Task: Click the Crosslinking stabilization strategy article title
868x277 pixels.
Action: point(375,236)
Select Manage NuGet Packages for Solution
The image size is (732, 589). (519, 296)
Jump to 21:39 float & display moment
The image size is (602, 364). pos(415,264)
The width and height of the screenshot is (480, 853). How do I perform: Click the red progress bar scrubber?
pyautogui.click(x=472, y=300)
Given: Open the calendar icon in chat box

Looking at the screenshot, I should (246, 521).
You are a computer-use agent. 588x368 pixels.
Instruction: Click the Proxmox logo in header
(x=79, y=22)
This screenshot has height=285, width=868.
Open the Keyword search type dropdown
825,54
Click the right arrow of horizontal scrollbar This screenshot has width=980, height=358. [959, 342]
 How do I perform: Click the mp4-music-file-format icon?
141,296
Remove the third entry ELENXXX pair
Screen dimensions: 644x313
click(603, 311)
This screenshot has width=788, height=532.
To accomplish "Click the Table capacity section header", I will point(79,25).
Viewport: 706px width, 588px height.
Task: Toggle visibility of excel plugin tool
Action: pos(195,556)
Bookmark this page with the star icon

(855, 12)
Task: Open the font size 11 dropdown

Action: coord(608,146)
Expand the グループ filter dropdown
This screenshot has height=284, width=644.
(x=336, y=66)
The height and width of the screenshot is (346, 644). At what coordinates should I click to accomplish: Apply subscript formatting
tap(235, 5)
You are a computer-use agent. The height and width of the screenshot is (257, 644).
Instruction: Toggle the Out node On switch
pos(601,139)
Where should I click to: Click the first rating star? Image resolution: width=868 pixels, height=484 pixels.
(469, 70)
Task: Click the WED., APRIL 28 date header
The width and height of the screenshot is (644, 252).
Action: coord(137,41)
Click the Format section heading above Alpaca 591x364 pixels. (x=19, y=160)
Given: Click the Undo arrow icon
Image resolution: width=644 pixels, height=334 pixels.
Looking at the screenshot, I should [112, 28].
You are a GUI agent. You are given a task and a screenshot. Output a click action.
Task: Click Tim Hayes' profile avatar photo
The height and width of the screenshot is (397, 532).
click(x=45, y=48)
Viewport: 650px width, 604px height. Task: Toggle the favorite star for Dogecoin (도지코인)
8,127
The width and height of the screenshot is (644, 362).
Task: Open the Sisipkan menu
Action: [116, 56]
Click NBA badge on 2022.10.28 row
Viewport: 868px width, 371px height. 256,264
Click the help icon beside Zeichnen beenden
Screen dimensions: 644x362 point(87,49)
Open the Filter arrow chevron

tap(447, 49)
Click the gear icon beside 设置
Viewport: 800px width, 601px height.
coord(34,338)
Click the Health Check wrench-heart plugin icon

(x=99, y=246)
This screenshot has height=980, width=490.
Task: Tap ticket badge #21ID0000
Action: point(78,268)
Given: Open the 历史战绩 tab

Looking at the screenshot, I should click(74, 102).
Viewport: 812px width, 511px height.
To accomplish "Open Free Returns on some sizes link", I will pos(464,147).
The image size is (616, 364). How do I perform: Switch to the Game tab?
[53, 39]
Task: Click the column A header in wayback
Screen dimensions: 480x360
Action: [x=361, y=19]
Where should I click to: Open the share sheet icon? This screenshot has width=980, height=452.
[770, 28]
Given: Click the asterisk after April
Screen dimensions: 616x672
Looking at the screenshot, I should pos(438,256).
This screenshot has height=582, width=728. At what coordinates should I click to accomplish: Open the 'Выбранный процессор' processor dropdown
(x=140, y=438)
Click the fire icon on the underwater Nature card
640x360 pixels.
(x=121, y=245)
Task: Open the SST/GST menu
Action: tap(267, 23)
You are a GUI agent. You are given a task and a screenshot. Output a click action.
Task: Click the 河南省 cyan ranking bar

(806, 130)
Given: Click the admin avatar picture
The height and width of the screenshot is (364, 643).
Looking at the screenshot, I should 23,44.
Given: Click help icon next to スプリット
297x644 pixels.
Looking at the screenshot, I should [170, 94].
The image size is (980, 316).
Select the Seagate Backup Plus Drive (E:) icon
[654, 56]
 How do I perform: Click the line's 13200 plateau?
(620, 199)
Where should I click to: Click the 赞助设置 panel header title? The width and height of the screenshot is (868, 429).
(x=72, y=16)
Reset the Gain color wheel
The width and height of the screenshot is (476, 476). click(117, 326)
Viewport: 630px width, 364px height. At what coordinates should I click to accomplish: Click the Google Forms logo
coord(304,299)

■ ■ ■ ■ ■

**WORK TO COMPLETE:** What is needed here is an exact copy of all the records above.

**ANSWER TO THIS PROBLEM:**
Task: Click the Crosslinking stabilization strategy article title
868x277 pixels.
Action: point(375,236)
Select Manage NuGet Packages for Solution
The image size is (732, 589). (519, 296)
Jump to 21:39 float & display moment
The image size is (602, 364). pos(415,264)
The width and height of the screenshot is (480, 853). How do I perform: Click the red progress bar scrubber?
pyautogui.click(x=472, y=300)
Given: Open the calendar icon in chat box

Looking at the screenshot, I should (246, 521).
You are a computer-use agent. 588x368 pixels.
Instruction: Click the Proxmox logo in header
(x=79, y=22)
This screenshot has height=285, width=868.
Open the Keyword search type dropdown
825,54
Click the right arrow of horizontal scrollbar This screenshot has width=980, height=358. [959, 342]
 How do I perform: Click the mp4-music-file-format icon?
141,296
Remove the third entry ELENXXX pair
Screen dimensions: 644x313
click(603, 311)
This screenshot has width=788, height=532.
To accomplish "Click the Table capacity section header", I will point(79,25).
Viewport: 706px width, 588px height.
Task: Toggle visibility of excel plugin tool
Action: pos(195,556)
Bookmark this page with the star icon

(855, 12)
Task: Open the font size 11 dropdown

Action: coord(608,146)
Expand the グループ filter dropdown
This screenshot has height=284, width=644.
(x=336, y=66)
The height and width of the screenshot is (346, 644). At what coordinates should I click to accomplish: Apply subscript formatting
tap(235, 5)
You are a computer-use agent. The height and width of the screenshot is (257, 644).
Instruction: Toggle the Out node On switch
pos(601,139)
Where should I click to: Click the first rating star? Image resolution: width=868 pixels, height=484 pixels.
(469, 70)
Task: Click the WED., APRIL 28 date header
The width and height of the screenshot is (644, 252).
Action: coord(137,41)
Click the Format section heading above Alpaca 591x364 pixels. (x=19, y=160)
Given: Click the Undo arrow icon
Image resolution: width=644 pixels, height=334 pixels.
Looking at the screenshot, I should [112, 28].
You are a GUI agent. You are given a task and a screenshot. Output a click action.
Task: Click Tim Hayes' profile avatar photo
The height and width of the screenshot is (397, 532).
click(x=45, y=48)
Viewport: 650px width, 604px height. Task: Toggle the favorite star for Dogecoin (도지코인)
8,127
The width and height of the screenshot is (644, 362).
Task: Open the Sisipkan menu
Action: [116, 56]
Click NBA badge on 2022.10.28 row
Viewport: 868px width, 371px height. 256,264
Click the help icon beside Zeichnen beenden
Screen dimensions: 644x362 point(87,49)
Open the Filter arrow chevron

tap(447, 49)
Click the gear icon beside 设置
Viewport: 800px width, 601px height.
coord(34,338)
Click the Health Check wrench-heart plugin icon

(x=99, y=246)
This screenshot has height=980, width=490.
Task: Tap ticket badge #21ID0000
Action: point(78,268)
Given: Open the 历史战绩 tab

Looking at the screenshot, I should click(74, 102).
Viewport: 812px width, 511px height.
To accomplish "Open Free Returns on some sizes link", I will pos(464,147).
The image size is (616, 364). How do I perform: Switch to the Game tab?
[53, 39]
Task: Click the column A header in wayback
Screen dimensions: 480x360
Action: [x=361, y=19]
Where should I click to: Open the share sheet icon? This screenshot has width=980, height=452.
[770, 28]
Given: Click the asterisk after April
Screen dimensions: 616x672
Looking at the screenshot, I should pos(438,256).
This screenshot has height=582, width=728. At what coordinates should I click to accomplish: Open the 'Выбранный процессор' processor dropdown
(x=140, y=438)
Click the fire icon on the underwater Nature card
640x360 pixels.
(x=121, y=245)
Task: Open the SST/GST menu
Action: tap(267, 23)
You are a GUI agent. You are given a task and a screenshot. Output a click action.
Task: Click the 河南省 cyan ranking bar

(806, 130)
Given: Click the admin avatar picture
The height and width of the screenshot is (364, 643).
Looking at the screenshot, I should 23,44.
Given: Click help icon next to スプリット
297x644 pixels.
Looking at the screenshot, I should [170, 94].
The image size is (980, 316).
Select the Seagate Backup Plus Drive (E:) icon
[654, 56]
 How do I perform: Click the line's 13200 plateau?
(620, 199)
Where should I click to: Click the 赞助设置 panel header title? The width and height of the screenshot is (868, 429).
(x=72, y=16)
Reset the Gain color wheel
The width and height of the screenshot is (476, 476). click(117, 326)
Viewport: 630px width, 364px height. At what coordinates should I click to accomplish: Click the Google Forms logo
coord(304,299)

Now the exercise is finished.